======== Input
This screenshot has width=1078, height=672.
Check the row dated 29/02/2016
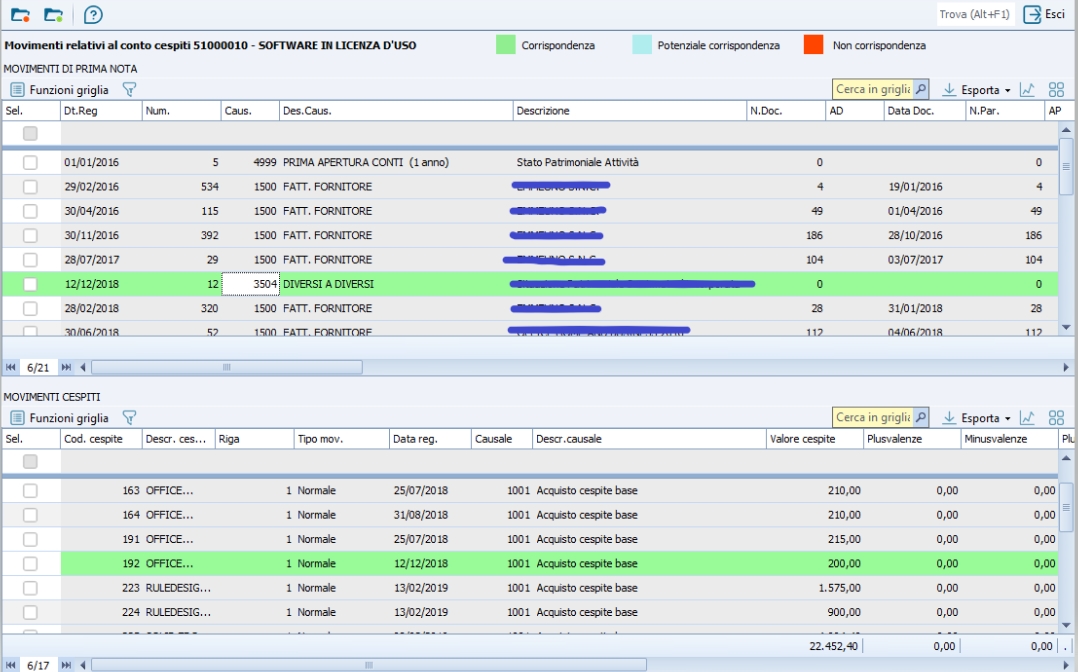pyautogui.click(x=30, y=186)
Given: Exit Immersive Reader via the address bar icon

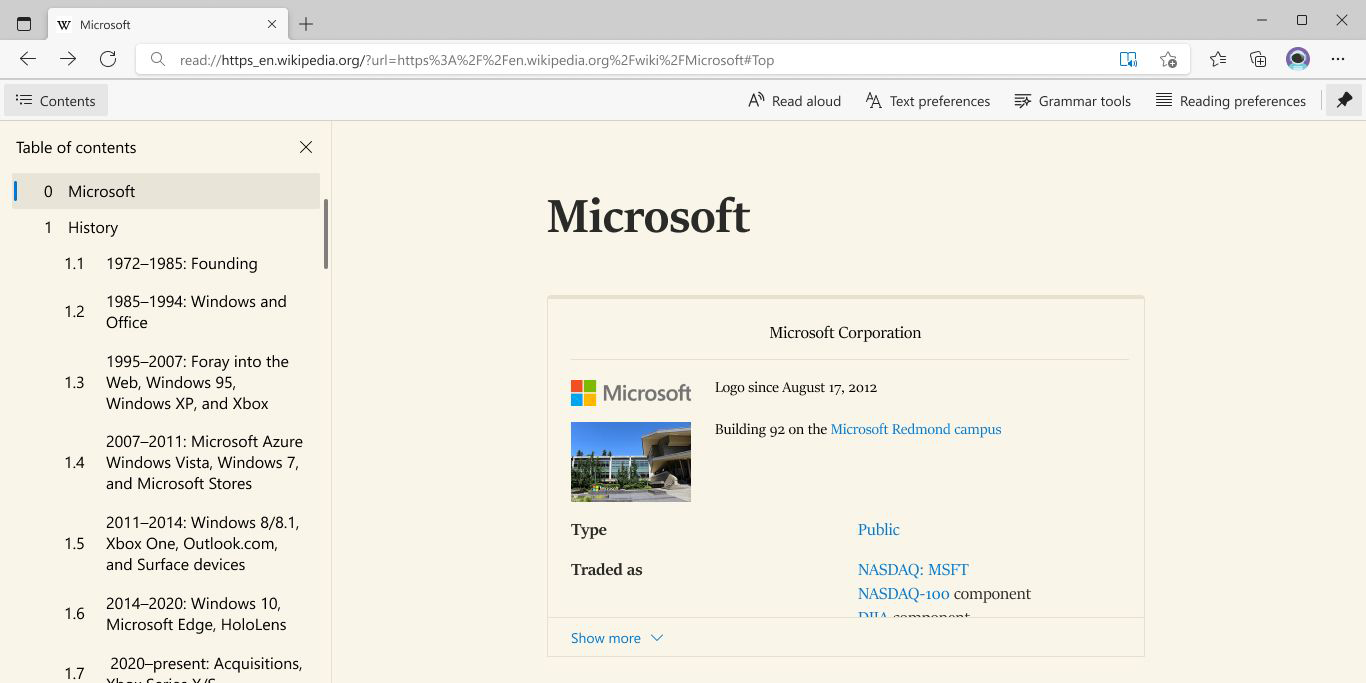Looking at the screenshot, I should [x=1128, y=59].
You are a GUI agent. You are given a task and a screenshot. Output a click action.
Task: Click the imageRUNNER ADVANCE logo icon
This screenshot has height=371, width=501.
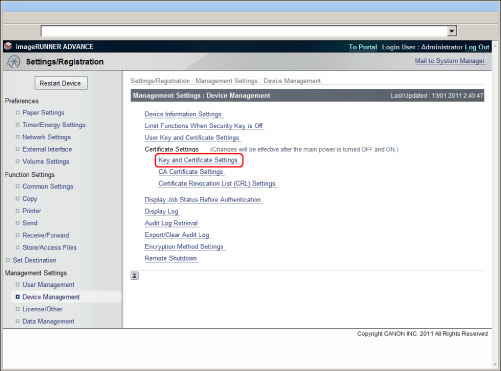(8, 46)

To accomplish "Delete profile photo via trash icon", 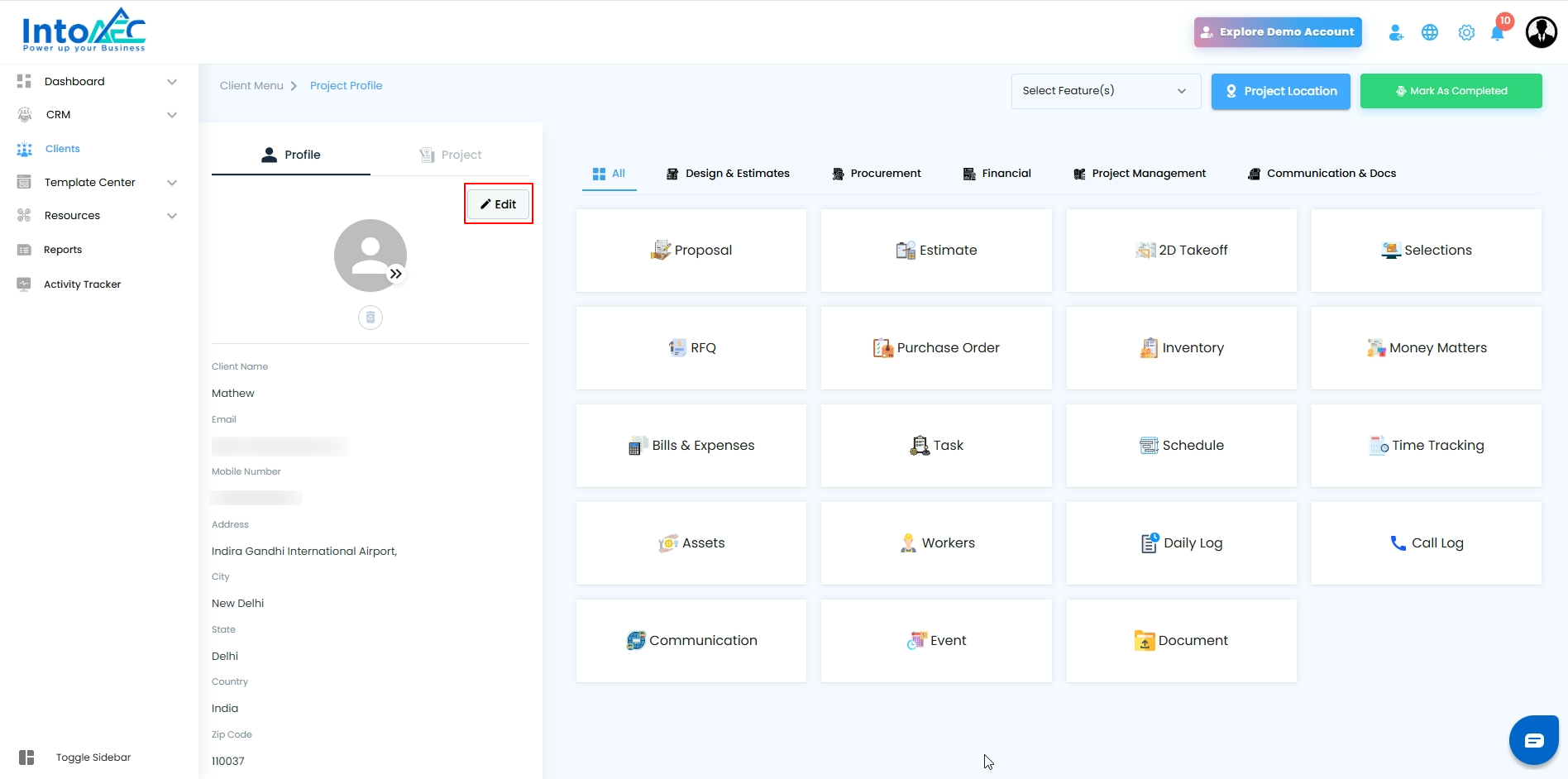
================
**Task directions**. An exact copy is needed of the lines running from the one containing "Check the row dated 29/02/2016" through the last line of the material, and of no others; pictures stay out.

**Completed exercise**.
Check the row dated 29/02/2016
pyautogui.click(x=30, y=186)
Given: Exit Immersive Reader via the address bar icon

Looking at the screenshot, I should [x=1128, y=59].
You are a GUI agent. You are given a task and a screenshot. Output a click action.
Task: Click the imageRUNNER ADVANCE logo icon
This screenshot has height=371, width=501.
(8, 46)

To accomplish "Delete profile photo via trash icon", 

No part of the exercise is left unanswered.